Therese Huber (7 May 1764 – 15 June 1829) was a German writer. She was one of the so-called Universitätsmamsellen, a group of five academically active women during the mid-18th and early 19th centuries. The group consisted of daughters of academics at Göttingen University; Huber was noteworthy among them, alongside Meta Forkel-Liebeskind, Caroline Schelling, Philippine Engelhard, and Dorothea Schlözer.

==Life==
Therese Huber was born Marie Therese Heyne in Göttingen as daughter of the influential classical philologist Christian Gottlob Heyne and his first wife Therese (1730–1775), the daughter of lutenist and composer Sylvius Leopold Weiss.

She married the traveller and ethnologist Georg Forster in 1785. They lived in Wilno 1785–1787 and in Göttingen and Mainz 1788–1792 and had three children, but an unhappy marriage. After Forster had left Mainz for Paris as representative of the Mainz Republic, she and her lover Ludwig Ferdinand Huber, who had been living with the Forsters in Mainz, moved to Neuchâtel, living under difficult conditions there. She and Forster met for the last time in 1793, when he agreed to a divorce. However, Forster died soon after, and she married her lover. After his 1804 death, she moved in with her daughter in Ulm. Huber died in 1829 in Augsburg. The most notable of her ten children, four of whom survived to adulthood, was social reformer Victor Aimé Huber. She had a long and regular correspondence with her unmarried daughter Therese Forster, who edited Georg Forster's complete works in 1843.

==Works==
Huber's main work consists of novels, novellas, and travel reports, at first published under her husband Ludwig's name. However, she was also working as an editor of the Morgenblatt für gebildete Stände (Morning paper for the educated classes), as translator, and as essayist. Furthermore, she wrote over 4500 letters to many important contemporaries, about a wide range of topics. Later in her life, Huber edited the works and letters of both of her husbands. Her novel, Abentheuer auf einer Reise nach Neu-Holland (Adventures on a Voyage to New Holland) was serialized in the 1793-1794 issues of the German women's magazine, Flora: part of the tale was set in Norfolk Island, which thus made its first appearance in a work of fiction. Georg Forster had been one of the party of the first Europeans ever to set foot on Norfolk Island when it was discovered in October 1774 during James Cook's second voyage, and Therese had drawn on his description of it in his Reise um die Welt.

==Publications==
(in German)
Therese Huber's published works as cited by An Encyclopedia of Continental Women Writers.

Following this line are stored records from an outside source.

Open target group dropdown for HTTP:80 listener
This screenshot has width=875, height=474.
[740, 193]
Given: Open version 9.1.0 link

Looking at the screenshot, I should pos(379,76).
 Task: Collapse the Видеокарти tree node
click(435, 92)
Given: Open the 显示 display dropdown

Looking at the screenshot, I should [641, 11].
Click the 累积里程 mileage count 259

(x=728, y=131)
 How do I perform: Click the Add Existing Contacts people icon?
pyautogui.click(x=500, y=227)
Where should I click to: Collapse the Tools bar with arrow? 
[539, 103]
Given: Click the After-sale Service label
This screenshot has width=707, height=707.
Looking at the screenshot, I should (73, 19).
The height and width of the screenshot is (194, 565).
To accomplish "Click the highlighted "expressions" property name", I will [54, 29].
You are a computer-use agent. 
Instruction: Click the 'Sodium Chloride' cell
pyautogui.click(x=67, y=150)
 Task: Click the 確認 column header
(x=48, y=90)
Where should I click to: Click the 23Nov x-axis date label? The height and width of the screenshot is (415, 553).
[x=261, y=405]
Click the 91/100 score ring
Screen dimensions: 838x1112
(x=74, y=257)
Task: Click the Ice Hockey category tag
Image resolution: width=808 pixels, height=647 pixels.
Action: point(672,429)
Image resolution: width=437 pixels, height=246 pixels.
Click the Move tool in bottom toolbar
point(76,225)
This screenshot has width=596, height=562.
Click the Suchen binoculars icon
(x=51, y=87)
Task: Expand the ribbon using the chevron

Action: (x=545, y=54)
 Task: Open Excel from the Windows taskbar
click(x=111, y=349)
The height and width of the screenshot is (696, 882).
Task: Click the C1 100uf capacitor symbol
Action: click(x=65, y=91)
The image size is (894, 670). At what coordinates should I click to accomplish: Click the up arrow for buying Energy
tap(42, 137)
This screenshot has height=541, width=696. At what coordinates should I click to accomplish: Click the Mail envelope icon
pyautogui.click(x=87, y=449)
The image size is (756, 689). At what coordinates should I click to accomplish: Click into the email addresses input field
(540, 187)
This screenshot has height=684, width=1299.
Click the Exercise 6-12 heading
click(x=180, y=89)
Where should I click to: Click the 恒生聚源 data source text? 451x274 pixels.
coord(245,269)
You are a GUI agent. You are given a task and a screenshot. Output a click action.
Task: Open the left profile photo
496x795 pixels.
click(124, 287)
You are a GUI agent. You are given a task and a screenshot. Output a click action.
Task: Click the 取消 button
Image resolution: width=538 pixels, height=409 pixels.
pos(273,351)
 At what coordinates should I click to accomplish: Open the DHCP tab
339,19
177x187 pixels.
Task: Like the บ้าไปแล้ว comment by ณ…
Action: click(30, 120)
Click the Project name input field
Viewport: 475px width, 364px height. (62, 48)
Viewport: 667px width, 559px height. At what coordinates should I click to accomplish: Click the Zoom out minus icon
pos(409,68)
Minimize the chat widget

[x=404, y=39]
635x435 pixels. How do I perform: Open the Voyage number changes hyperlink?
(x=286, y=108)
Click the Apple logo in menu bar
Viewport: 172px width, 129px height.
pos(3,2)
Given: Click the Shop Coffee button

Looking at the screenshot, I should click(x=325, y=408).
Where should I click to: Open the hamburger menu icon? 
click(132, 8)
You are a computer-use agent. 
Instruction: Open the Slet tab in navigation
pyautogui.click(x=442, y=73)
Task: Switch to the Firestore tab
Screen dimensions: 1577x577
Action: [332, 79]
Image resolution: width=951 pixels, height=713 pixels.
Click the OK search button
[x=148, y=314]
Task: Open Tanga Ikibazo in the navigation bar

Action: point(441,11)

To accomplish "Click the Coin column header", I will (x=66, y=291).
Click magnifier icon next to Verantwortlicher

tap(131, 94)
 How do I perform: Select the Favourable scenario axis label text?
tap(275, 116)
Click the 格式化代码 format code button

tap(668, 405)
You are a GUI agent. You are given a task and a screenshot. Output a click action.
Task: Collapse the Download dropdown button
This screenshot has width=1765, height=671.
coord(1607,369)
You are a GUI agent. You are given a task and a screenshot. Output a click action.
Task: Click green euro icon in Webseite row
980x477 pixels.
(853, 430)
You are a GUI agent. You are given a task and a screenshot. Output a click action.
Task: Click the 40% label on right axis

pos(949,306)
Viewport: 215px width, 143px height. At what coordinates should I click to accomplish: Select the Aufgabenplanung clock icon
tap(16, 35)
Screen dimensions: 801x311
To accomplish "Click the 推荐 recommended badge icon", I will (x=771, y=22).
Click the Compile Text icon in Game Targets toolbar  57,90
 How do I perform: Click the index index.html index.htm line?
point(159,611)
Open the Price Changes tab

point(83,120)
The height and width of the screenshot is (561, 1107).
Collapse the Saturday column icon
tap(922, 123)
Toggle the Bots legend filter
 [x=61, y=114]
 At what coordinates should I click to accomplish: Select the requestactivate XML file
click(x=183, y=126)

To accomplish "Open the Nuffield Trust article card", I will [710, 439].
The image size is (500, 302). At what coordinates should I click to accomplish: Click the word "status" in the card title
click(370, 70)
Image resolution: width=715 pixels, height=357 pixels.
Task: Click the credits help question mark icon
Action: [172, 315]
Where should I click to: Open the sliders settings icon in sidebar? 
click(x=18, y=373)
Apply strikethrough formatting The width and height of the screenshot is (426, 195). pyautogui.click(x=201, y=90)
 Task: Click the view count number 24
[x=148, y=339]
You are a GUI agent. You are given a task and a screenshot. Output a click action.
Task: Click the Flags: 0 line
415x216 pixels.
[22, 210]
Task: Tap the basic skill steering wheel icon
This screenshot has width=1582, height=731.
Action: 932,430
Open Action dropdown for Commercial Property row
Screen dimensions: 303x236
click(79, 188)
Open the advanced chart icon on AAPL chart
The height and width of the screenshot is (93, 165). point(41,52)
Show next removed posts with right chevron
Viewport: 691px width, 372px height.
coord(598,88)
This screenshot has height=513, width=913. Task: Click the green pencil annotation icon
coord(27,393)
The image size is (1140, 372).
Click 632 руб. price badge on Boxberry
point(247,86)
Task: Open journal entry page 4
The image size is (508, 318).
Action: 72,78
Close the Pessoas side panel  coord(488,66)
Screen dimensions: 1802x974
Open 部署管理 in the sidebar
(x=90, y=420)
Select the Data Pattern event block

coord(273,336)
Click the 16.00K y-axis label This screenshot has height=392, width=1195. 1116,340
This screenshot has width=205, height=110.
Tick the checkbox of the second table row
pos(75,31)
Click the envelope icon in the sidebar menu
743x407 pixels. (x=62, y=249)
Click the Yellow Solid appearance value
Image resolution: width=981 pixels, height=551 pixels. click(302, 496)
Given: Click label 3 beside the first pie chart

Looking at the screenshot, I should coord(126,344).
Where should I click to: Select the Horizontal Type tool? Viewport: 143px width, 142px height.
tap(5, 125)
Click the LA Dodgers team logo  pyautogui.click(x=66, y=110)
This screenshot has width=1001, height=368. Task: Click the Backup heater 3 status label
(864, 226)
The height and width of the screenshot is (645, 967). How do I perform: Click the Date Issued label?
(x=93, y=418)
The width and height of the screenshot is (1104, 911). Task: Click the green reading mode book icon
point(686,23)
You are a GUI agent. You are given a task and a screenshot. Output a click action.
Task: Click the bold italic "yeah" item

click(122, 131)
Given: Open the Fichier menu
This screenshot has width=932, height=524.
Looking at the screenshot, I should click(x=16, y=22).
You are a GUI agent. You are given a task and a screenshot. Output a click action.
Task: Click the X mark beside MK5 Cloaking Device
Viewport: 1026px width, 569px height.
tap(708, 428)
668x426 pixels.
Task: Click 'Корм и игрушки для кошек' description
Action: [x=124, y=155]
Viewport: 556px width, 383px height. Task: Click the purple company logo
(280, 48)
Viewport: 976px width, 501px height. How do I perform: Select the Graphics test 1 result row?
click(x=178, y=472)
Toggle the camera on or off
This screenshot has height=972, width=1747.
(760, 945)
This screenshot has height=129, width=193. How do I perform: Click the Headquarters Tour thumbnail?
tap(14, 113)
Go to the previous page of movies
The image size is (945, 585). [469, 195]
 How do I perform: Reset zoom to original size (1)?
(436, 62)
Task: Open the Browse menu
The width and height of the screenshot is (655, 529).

- Emilie von Varmont. Eine Geschichte in Briefen, 1794.
- Der Trostlose, comedy, 1794. (Translation of book of Isabelle de Charrière)
- Drei Weiber, 1795. (Translation of book of Isabelle de Charrière)
- Adele von Senange, 1795.
- Die Familie Seeldorf. Eine Geschichte, 1795.
- Luise. Ein Beitrag zur Geschichte der Konvenienz, 1796.
- Erzählungen 3 volumes, 1801–1802.
- Bemerkungen über Holland, 1811.
- Hannah, der Herrenhuterin Deborah Findling, 1821.
- Jugendmuth, 1824.
- Ellen Percy, oder Erziehungdurch Schicksale, 1827.
- Die Ehelosen, 1829.
- Erzählungen 6 volumes, 1830–1833.
- Die Weihe der Jungfrau bei dem Eintritt in die größere Welt, 1831.
- Die Geschichte des Cevennenn-Kriegs, 1834.

Other publications
- Abentheuer auf einer Reise nach Neu-Holland. "Teutschlands Töchtern geweiht", Tübingen 1793; English translation by Rodney Livingstone, Adventures on a Journey to New Holland, edited by Leslie Bodi, Melbourne 1966.
- L. F. Hubers sämtliche Werke seit dem Jahr 1802, nebst seiner Biographie. Bd. 1–2. Tübingen 1806–10, +Fortsetzungen 1819.
- Johann Georg Forsters Briefwechsel. Nebst einigen Nachrichten von seinem Leben (2 Bände), Leipzig 1829.